At this time, when the output of the operational amplifier OP1 is smaller than the charging voltage of the capacitor C2, a "low" signal is output from the comparator OP2, so that the capacitor C2 maintains a positive peak voltage as shown in FIG. do.

In addition, looking at the detection process of the negative peak signal NPS, the signal of the "low" level outputting the operational amplifier OP1 is applied to the non-inverting terminal of the comparator OP3, where the comparator OP3 outputs the "low" signal. Thus, the voltage charged in the capacitor C3 starts to be discharged through the diode D2.

At this time, when the output of the operational amplifier OP1 is greater than the charging voltage of the capacitor C3, the discharge of the capacitor C3 is terminated by the comparator OP3 and the diode D2 to maintain the negative peak voltage as in the NPS of FIG. Done.

Therefore, a threshold signal THS, which is a voltage of 1/2 of the positive peak signal PPS and the negative peak signal NPS, is generated between the resistors R3-R4, which is shown in FIG. Likewise, the signal corresponds to the output of the photodiode PD1 changed by the external environment.

At this time, the comparator (○ P4) compares the output of the operational slave amplifier OP1 and the threshold hold signal THS as shown in FIG. 4 (Y) to generate a logic signal according to the black and white of the barcode, the threshold hold signal THS Since is adjusted according to external influences, it is possible to extract the exact boundary of black and white.

In addition, the positive peak signal PPS is dropped by about 1.4V through the diode D3.D4 and applied to the non-inverting terminal of the comparator OP5.

Then, the comparator OP5 outputs a "low" signal when the negative peak signal NPS input to the inverting terminal is larger than the positive peak signal PPS dropped by about 1.4V.

This is to make the currently detected signal valid only when the positive peak signal PPS and the negative peak signal NPS differ by 1.4 V or more.

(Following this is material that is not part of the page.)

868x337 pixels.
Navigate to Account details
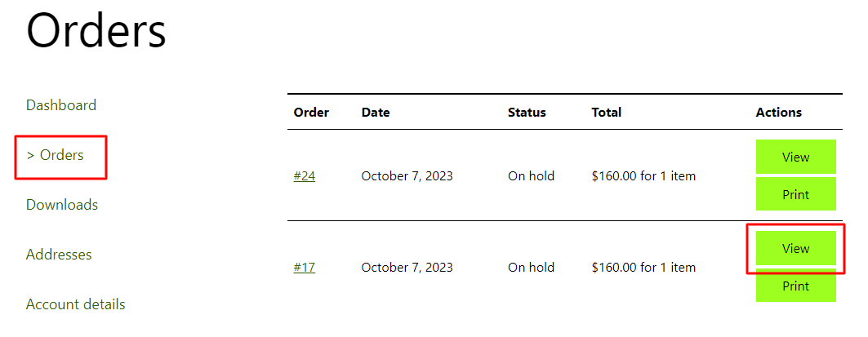coord(76,304)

Therefore, the 1.4V dropped positive peak signal is a signal for detecting an error occurrence.

The output of the comparator OP4 is converted to a TTL level through the zener diode ZDl, and then converted to a bar code decoder through a latch F1, and then a bar code decoder Bar through a latch F1. Code Decoder).

At this time, the latch Fl is enabled when the comparator OP5 outputs the "high" signal (if the difference between the PPS and the NPS is 1.4 V or more) to supply the output of the comparator (○ P4) to the barcode decoder, In case of signal (when PPS and NPS are below 1.4V), error is large and is disabled.

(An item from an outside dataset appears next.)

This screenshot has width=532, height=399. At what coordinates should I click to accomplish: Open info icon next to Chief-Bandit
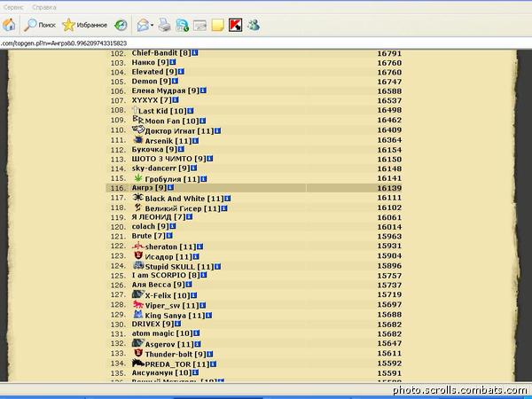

As described above, in the process of generating the pulse output according to the width of the barcode from the light detection of the bar code scanner, the black and white concentration difference of the barcode that may be caused by the poor printing or storage condition and the external environment are caused. As a result, even if the level of the barcode detection signal changes, it can be converted into a digital signal accurately, and it is possible to detect whether or not an error occurs due to the difference between the black and white levels, and thus to cleanly detect the product information recorded by the barcode. have.

Claims (1)

Light of a barcode scanner having a light detector 10 for scanning light with a barcode and converting a signal detected according to black and white bars into an electrical signal, and an amplifier 20 for amplifying the output of the light detector 10. In the detection circuit, a positive peak PPS and a negative peak signal NPS according to the output of the amplifier 20 are generated, and a threshold signal THS corresponding to the middle of the two peak signals is generated. At the same time, a bar code is obtained by comparing the output of the amplifier signal with the state signal generator 30 generating the error control signal in which the positive peak signal is lowered to a predetermined magnitude, the output of the amplifier 20 and the threshold hold signal THS. And a pulse generator 40 for generating a digital signal according to the black-and-white logic conversion and blocking the output of the digital conversion signal when the error control signal and the negative peak signal (NPS) are compared to be less than a predetermined voltage difference. to Light detection circuit of the bar code scanner.